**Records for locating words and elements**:
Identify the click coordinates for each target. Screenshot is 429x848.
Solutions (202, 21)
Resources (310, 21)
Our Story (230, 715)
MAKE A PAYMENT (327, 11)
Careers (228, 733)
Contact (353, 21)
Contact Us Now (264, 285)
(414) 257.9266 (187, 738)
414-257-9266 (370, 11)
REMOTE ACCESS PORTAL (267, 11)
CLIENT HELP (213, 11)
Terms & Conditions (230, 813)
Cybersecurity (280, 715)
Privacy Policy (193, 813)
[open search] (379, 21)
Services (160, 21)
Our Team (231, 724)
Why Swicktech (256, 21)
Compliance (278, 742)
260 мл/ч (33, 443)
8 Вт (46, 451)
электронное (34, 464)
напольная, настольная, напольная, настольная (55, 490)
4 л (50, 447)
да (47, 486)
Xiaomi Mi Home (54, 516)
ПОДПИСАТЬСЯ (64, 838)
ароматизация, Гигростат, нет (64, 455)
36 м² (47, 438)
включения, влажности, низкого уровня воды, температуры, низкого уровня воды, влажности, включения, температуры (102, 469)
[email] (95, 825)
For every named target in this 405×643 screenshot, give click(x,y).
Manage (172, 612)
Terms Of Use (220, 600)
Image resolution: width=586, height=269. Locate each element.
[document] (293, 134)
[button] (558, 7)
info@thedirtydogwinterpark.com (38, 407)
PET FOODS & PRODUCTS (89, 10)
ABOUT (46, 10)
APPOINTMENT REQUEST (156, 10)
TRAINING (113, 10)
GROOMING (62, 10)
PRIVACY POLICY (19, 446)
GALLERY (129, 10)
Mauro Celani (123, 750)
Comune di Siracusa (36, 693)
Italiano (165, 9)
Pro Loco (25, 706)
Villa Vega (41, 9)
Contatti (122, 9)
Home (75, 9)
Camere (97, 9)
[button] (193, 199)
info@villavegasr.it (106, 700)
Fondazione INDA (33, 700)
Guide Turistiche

**Direction**: Rewrite every one of the records above as a numbered list, leaving out any blank lines.

**Task output**:
1. Identify the click coordinates for each target. Screenshot is 429x848.
2. Solutions (202, 21)
3. Resources (310, 21)
4. Our Story (230, 715)
5. MAKE A PAYMENT (327, 11)
6. Careers (228, 733)
7. Contact (353, 21)
8. Contact Us Now (264, 285)
9. (414) 257.9266 (187, 738)
10. 414-257-9266 (370, 11)
11. REMOTE ACCESS PORTAL (267, 11)
12. CLIENT HELP (213, 11)
13. Terms & Conditions (230, 813)
14. Cybersecurity (280, 715)
15. Privacy Policy (193, 813)
16. [open search] (379, 21)
17. Services (160, 21)
18. Our Team (231, 724)
19. Why Swicktech (256, 21)
20. Compliance (278, 742)
21. 260 мл/ч (33, 443)
22. 8 Вт (46, 451)
23. электронное (34, 464)
24. напольная, настольная, напольная, настольная (55, 490)
25. 4 л (50, 447)
26. да (47, 486)
27. Xiaomi Mi Home (54, 516)
28. ПОДПИСАТЬСЯ (64, 838)
29. ароматизация, Гигростат, нет (64, 455)
30. 36 м² (47, 438)
31. включения, влажности, низкого уровня воды, температуры, низкого уровня воды, влажности, включения, температуры (102, 469)
32. [email] (95, 825)
33. For every named target in this 405×643 screenshot, give click(x,y).
34. Manage (172, 612)
35. Terms Of Use (220, 600)
36. Image resolution: width=586, height=269. Locate each element.
37. [document] (293, 134)
38. [button] (558, 7)
39. info@thedirtydogwinterpark.com (38, 407)
40. PET FOODS & PRODUCTS (89, 10)
41. ABOUT (46, 10)
42. APPOINTMENT REQUEST (156, 10)
43. TRAINING (113, 10)
44. GROOMING (62, 10)
45. PRIVACY POLICY (19, 446)
46. GALLERY (129, 10)
47. Mauro Celani (123, 750)
48. Comune di Siracusa (36, 693)
49. Italiano (165, 9)
50. Pro Loco (25, 706)
51. Villa Vega (41, 9)
52. Contatti (122, 9)
53. Home (75, 9)
54. Camere (97, 9)
55. [button] (193, 199)
56. info@villavegasr.it (106, 700)
57. Fondazione INDA (33, 700)
58. Guide Turistiche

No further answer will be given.